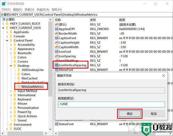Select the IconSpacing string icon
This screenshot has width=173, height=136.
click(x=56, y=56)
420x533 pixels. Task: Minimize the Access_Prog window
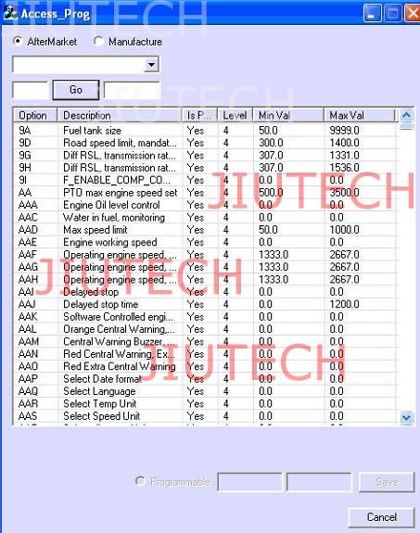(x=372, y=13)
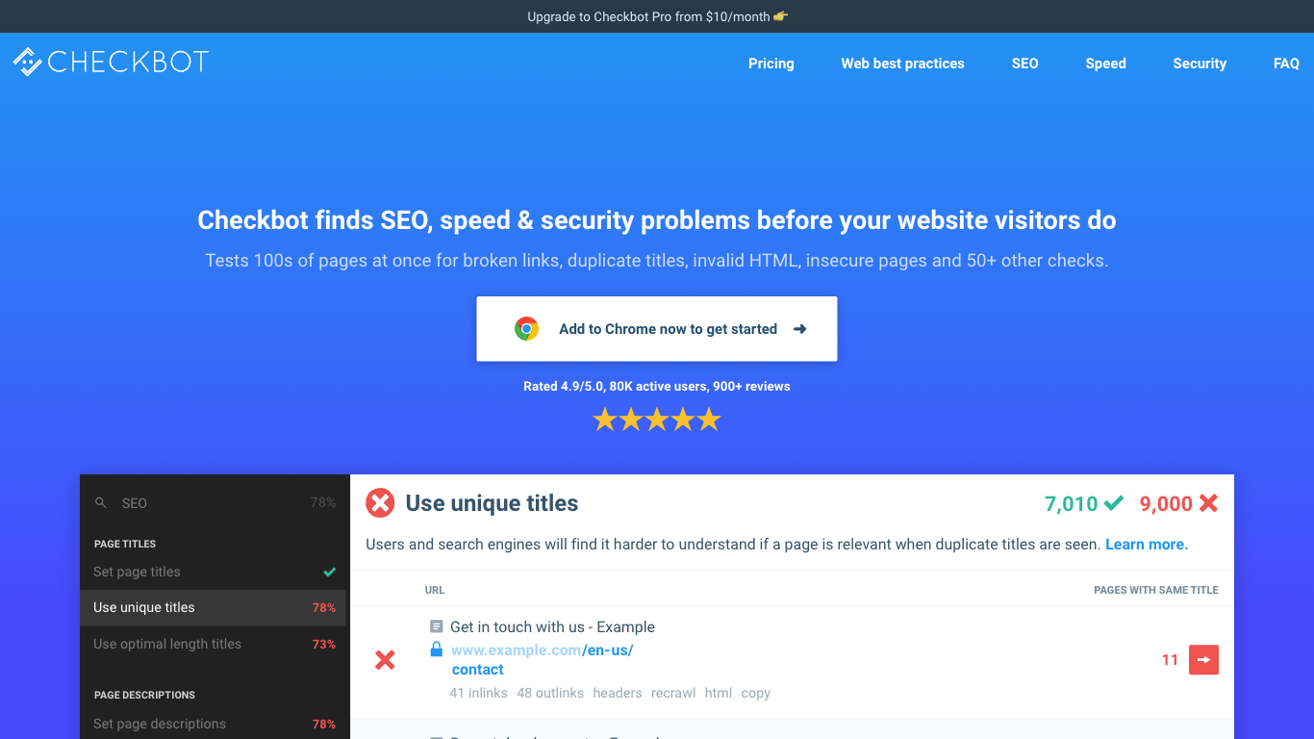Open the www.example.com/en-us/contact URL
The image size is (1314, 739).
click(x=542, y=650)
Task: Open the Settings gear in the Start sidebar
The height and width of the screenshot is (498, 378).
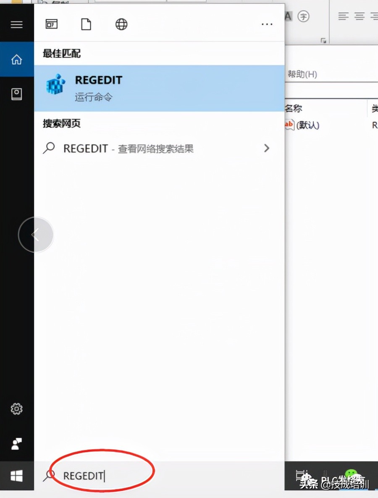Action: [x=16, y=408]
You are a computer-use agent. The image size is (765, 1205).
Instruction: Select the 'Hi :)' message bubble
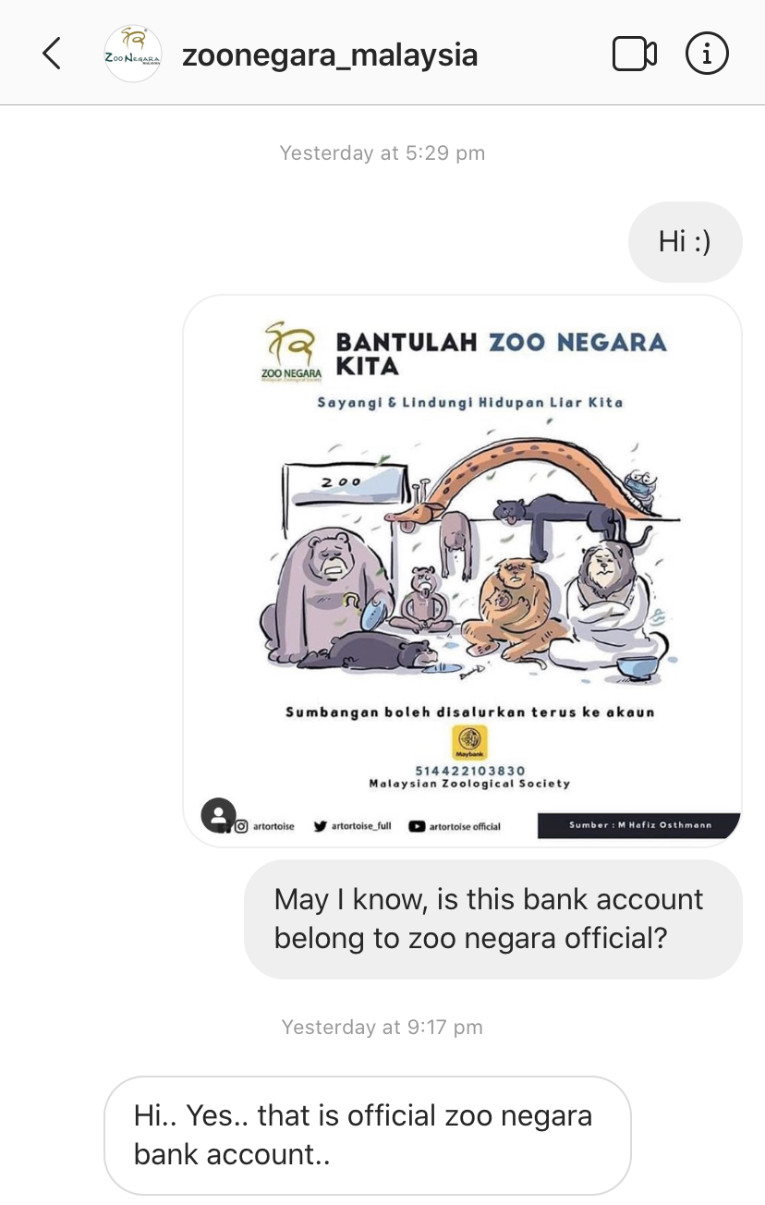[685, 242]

● Work instruction
Please, leaving out all pictures, transcribe exactly the lines above from the one containing "420x533 pixels. Task: Minimize" through the final line, both included.

● Final answer
420x533 pixels. Task: Minimize the Access_Prog window
(x=372, y=13)
Open the www.example.com/en-us/contact URL
The image size is (1314, 739).
click(x=542, y=650)
Task: Open the Settings gear in the Start sidebar
The height and width of the screenshot is (498, 378).
Action: [x=16, y=408]
You are a computer-use agent. The image size is (765, 1205).
Instruction: Select the 'Hi :)' message bubble
[685, 242]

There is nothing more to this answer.